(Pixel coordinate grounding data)
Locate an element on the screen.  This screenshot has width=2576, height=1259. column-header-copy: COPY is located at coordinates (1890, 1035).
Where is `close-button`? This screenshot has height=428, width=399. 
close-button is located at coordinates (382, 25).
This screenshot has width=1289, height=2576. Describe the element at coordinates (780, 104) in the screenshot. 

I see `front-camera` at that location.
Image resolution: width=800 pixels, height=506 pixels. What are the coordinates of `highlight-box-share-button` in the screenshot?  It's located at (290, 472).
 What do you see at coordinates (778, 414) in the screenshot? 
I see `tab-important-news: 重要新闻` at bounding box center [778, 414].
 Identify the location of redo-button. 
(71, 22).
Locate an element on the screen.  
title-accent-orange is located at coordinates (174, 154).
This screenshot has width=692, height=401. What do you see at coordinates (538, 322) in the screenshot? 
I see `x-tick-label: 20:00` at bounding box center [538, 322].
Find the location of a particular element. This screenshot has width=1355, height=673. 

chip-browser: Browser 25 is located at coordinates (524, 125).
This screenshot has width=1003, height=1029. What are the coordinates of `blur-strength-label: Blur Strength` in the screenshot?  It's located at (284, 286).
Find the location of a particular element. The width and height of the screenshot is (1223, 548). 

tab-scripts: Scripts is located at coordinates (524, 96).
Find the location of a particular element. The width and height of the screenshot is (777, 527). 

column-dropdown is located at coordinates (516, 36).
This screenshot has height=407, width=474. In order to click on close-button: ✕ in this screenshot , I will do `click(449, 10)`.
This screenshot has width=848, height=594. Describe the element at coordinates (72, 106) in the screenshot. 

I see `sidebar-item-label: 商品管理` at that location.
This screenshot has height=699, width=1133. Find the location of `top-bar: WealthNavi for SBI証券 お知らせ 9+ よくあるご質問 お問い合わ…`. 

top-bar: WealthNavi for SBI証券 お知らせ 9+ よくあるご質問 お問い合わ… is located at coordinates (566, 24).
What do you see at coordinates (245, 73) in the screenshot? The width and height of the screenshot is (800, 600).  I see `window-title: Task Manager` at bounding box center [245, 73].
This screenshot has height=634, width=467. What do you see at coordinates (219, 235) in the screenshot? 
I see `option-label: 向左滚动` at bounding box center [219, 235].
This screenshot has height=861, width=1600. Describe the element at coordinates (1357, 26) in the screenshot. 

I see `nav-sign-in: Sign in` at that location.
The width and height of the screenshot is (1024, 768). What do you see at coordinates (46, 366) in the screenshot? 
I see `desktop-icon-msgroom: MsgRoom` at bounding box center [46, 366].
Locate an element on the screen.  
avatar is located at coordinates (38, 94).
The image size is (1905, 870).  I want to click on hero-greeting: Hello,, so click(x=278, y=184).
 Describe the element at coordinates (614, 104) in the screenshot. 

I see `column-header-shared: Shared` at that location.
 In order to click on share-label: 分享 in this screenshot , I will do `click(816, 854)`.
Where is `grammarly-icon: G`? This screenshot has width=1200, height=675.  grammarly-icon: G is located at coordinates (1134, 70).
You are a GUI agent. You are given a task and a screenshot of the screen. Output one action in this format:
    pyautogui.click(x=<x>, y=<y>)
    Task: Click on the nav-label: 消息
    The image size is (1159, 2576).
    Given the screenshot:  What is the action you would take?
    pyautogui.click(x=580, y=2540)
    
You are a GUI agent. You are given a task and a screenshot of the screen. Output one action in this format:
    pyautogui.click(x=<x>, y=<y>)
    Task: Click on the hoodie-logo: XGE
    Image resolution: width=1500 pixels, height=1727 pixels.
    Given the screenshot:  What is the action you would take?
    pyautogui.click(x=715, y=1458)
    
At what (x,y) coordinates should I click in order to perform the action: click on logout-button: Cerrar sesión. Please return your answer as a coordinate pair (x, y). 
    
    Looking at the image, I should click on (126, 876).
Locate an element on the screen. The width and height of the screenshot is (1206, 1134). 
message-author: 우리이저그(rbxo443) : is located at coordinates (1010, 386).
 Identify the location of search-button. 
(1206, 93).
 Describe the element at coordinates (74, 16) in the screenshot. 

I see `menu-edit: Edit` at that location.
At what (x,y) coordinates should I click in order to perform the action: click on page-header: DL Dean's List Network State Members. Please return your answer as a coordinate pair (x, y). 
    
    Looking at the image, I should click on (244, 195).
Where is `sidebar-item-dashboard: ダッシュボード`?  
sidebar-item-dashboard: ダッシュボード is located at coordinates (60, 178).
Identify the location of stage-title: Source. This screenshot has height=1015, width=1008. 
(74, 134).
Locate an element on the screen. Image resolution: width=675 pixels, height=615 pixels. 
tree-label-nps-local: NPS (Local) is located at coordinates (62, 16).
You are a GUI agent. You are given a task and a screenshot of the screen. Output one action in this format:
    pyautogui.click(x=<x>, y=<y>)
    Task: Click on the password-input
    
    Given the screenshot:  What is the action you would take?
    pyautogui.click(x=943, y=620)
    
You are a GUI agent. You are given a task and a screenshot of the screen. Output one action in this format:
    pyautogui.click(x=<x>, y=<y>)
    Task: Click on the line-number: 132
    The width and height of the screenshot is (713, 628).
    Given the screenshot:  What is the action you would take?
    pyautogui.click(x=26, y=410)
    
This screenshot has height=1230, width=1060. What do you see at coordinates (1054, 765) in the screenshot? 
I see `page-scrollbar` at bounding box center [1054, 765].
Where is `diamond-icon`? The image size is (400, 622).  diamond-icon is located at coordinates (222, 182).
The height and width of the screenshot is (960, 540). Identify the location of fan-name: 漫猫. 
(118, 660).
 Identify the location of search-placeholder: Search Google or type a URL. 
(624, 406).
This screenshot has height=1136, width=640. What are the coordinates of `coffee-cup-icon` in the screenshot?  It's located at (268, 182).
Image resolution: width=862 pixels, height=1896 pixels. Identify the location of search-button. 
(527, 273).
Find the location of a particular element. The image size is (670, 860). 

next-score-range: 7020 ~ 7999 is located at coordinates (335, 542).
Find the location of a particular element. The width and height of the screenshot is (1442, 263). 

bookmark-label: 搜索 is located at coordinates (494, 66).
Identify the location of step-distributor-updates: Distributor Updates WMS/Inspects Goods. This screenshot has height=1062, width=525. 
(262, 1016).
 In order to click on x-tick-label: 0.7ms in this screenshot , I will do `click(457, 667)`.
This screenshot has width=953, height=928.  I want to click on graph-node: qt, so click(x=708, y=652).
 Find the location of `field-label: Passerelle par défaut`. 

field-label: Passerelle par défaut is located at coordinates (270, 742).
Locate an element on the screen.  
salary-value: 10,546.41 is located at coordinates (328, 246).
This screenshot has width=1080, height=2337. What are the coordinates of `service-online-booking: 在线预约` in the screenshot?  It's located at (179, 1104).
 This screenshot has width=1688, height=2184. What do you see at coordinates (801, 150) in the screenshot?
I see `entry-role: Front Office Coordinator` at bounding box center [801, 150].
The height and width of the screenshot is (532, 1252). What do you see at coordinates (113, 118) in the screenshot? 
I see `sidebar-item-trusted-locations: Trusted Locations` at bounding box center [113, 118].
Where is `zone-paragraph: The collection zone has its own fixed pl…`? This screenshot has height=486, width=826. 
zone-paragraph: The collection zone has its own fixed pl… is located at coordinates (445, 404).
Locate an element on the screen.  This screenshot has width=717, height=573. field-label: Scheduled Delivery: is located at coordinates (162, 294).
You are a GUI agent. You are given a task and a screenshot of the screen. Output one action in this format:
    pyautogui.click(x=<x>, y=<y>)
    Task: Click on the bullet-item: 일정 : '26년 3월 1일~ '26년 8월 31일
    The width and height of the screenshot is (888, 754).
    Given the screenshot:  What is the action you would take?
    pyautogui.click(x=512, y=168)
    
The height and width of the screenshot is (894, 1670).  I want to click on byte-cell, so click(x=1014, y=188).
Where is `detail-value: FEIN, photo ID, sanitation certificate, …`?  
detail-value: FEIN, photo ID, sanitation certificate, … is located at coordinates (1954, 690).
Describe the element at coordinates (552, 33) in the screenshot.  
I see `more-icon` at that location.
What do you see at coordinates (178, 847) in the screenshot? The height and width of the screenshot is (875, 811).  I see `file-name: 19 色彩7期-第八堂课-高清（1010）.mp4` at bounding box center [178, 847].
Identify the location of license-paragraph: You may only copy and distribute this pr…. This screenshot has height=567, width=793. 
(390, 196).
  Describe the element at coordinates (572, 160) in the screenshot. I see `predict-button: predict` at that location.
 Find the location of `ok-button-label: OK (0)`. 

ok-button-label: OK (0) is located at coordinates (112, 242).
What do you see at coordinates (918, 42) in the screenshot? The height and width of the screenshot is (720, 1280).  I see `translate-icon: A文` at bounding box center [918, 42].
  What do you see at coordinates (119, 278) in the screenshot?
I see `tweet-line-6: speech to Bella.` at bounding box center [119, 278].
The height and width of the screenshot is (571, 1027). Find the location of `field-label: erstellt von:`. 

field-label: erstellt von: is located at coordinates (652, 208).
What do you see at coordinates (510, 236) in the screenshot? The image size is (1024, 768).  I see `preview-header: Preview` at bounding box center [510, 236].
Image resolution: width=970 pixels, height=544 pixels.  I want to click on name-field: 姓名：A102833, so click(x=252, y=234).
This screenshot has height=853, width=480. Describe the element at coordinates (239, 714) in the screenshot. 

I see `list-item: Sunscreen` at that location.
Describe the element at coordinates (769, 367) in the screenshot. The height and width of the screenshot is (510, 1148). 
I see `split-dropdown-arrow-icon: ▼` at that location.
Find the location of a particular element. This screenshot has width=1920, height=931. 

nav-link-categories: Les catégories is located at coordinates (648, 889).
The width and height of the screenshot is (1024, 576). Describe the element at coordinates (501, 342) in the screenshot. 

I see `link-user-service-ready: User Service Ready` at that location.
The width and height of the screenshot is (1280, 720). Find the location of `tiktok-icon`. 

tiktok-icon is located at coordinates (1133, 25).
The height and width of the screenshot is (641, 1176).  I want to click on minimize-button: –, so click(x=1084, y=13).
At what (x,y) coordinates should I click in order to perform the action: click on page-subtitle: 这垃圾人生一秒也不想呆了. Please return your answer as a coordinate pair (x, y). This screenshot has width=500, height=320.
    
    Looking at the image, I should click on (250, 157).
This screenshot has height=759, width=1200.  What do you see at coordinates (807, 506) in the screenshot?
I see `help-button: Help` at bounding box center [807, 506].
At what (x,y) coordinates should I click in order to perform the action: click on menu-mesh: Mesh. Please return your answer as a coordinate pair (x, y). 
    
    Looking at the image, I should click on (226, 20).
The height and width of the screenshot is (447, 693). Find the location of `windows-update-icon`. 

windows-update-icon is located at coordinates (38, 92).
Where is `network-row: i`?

Exercise description: Count how many lines of the records contain the string "copy". Reply with the number alone.

Your response: 2